‘Skate to where the puck is going, not to where it has been’

‘Skate to where the puck is going, not to where it has been’

Wayne Gretzky


Yet another famous quote from the greatest hockey player of all time – Wayne Gretzky.   Okay, but what does skating and a puck have to do with anything you do in business?  Perhaps you don’t play or understand hockey so why would you even care about such a quote.

“I am a busy  _______ (insert your title here), I don’t think such an obscure reference to a sport played by grown men with metal blades attached to their shoes, carrying long thin wooden sticks around, and trying to hit a black disc on an ice surface has any thing to do with my life”

In response to that, I say look at the iphone. The Gretzky Quote has been reference by Steve Jobs “I skate to where the puck is going to be not where it has been and we have always tried to do that at Apple”.  They always tried to do that at Apple eh?

Hmmmm, with a stock that has increased in value by more than 10,000% in less than 20 years, maybe Steve Jobs was on to something. Perhaps we have to do more than simply chase a puck -we need to read the play of the game and predict where it is going to go.

But is just reading the play enough?   Is that all they did at Apple?  It sounds very simple, just watch the game, understand the game, read the play of the game and interpret where things are going to go in the game.  Is doing that the formula I need to become the superstar in my chosen field or industry?  Apple and Wayne Gretzky did it so why not my company ; why not me?

Well, let’s take a step back to the context of hockey.   What if I learned the basics of playing hockey in a beer league for a couple of years in Minnesota, Michigan, or Massachusetts, and what if I watched hundreds upon hundreds of hockey games on NHL .TV?     After that I would have learned the basic of a sport I enjoy and I would have definitely learned how to read the play from watching it.  So what next ?  Should I just lace up my skates and automatically be the next star of the Edmonton Oilers (where Wayne Gretzky won his four Stanely Cups)?  Probably not…..

Hard work has to be put in even before that.   Most hockey players started playing hockey when they were five or six years of age or even possibly younger.   In fact, Wayne Gretzky started skating before he was even three.   Apple has been around since April Fool’s day in 1976, that is more than 40 years ago.  Success was not instant, it came years and years later.   There may have been signs of greatness early on, for example, Gretzky had success in minor hockey long before he reached the NHL and Apple had successful products in its early years long before the introduction of the iPod, iPad, and IPhone.

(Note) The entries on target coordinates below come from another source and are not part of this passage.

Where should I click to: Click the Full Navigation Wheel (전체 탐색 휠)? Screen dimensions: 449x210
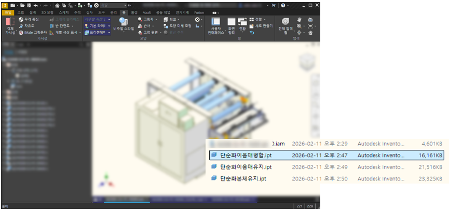coord(285,24)
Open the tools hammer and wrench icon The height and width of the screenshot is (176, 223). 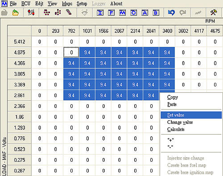214,12
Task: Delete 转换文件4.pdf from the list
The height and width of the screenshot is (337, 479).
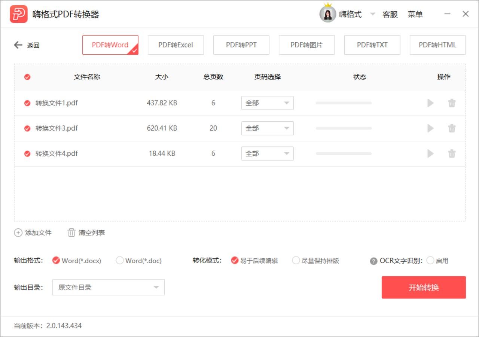Action: [452, 153]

So, whatever your chosen field, you first need a foundation and some early successes.   Then you need to commit to being better than the others you are competing with. The big question is how can you be better?  Gretzky did it by scoring more goals than other players, Apple did it by consistently outselling the competition on phones and tablets. There can be many ways to be better than others in business.   You could offer a product or service of the highest quality, or you could offer a product or services of good quality at a great price.   The key is you and your organization need to strategically look at what skills and ultimately what outputs and characteristics are going to get you to that place.

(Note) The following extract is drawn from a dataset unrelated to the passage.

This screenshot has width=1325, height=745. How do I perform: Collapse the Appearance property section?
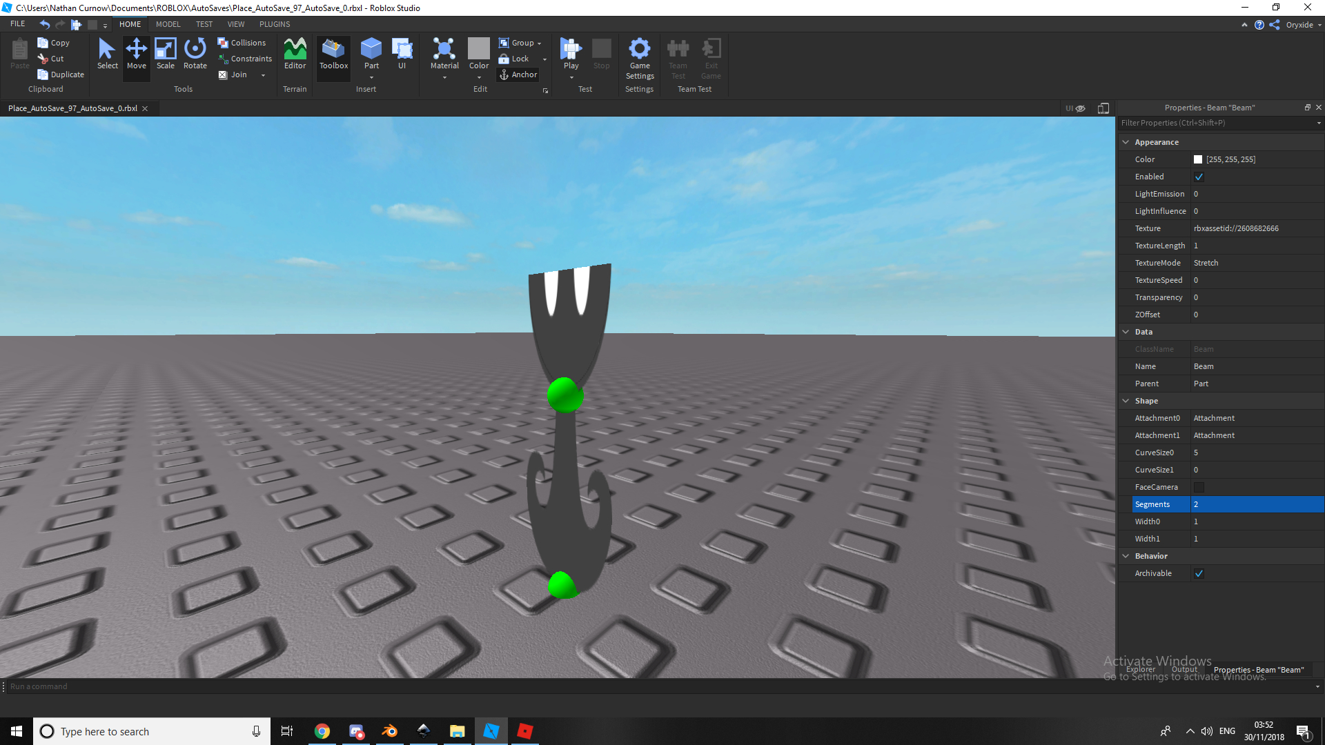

You need to pick the right mix for you and your organization to reach the top. I am personally involved in several practice areas; Sales Performance Management, Energy Trading, Project and accounting and I must, for our clients and stakeholders, think in each case where I need to be to stay ahead of the competition.

Coming back to ice hockey as a close, a general observation is that we must be observant when it comes to our clients and their market, because as their clients and their market changes it also changes where the puck is actually going to go.   When that change happens it makes it harder and harder to keep getting to where the puck is going before it actually gets there.